François Rochebloine, ancien député de la Loire, ancien Président du groupe d’amitié France-Arménie et du cercle d’amitié France – Artsakh.

Cette année encore, l’UDI s’est associée, le 24 avril, à la communauté nationale et notamment aux Français d’origine arménienne pour commémorer le triste anniversaire du génocide des Arméniens. Voici maintenant 109 ans que l’Empire ottoman s’est rendu coupable de ce crime contre l’humanité. Et voilà maintenant 101 ans que la Turquie « moderne », son État successeur, perpétue sa politique étatique négationniste à propos de ce crime.

 

Le génocide des Arméniens, parce qu’il est resté impuni, parce qu’il est toujours nié par l’État responsable de le réparer, n’appartient pas à l’histoire mais à l’actualité politique. Les braises de la haine anti-arménienne et du suprémacisme turc continuent d’être soigneusement entretenues pour diaboliser les victimes de ce crime contre l’humanité et blanchir ses instigateurs, afin d’encourager sa répétition.

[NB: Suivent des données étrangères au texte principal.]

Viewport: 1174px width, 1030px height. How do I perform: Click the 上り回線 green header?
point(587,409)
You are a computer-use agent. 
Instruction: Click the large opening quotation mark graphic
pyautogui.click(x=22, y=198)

La guerre d’agression menée en 2020 par l’Azerbaïdjan à l’encontre de la République autodéterminée du Haut-Karabagh, et l’épuration ethnique qu’il a ensuite perpétrée contre cette région peuplée d’Arméniens, s’inscrit dans la droite lignée du génocide de 1915. Là, 120 000 personnes ont été chassées de leurs terres ancestrales parce qu’elles étaient arméniennes ; là, 120 000 personnes ont été contraintes à l’exil pour échapper à la mort promise par le régime raciste de Bakou.

 

La France, la communauté internationale et la Cour Internationale de Justice ont réaffirmé à plusieurs reprises le droit au retour de ces réfugiés, tandis que les principes du droit international obligent la Turquie à réparer le génocide des Arméniens et la communauté internationale à soutenir ce processus de réparation. Concernant le crime le plus récent, le retour des Arméniens exige des conditions de sécurité qu’il est de notre devoir d’imposer à la dictature d’Azerbaïdjan. L’UDI soutient le gouvernement dans la politique d’assistance sécuritaire qu’elle a commencé à mettre en place en faveur de l’Arménie, également sous menace azerbaïdjanaise, et l’encourage à renforcer substantiellement cette politique, mais aussi à favoriser les conditions politiques du retour des Karabaghiotes sur leurs terres légitimes. En 1915 comme aujourd’hui, il ne saurait y avoir de paix sans justice.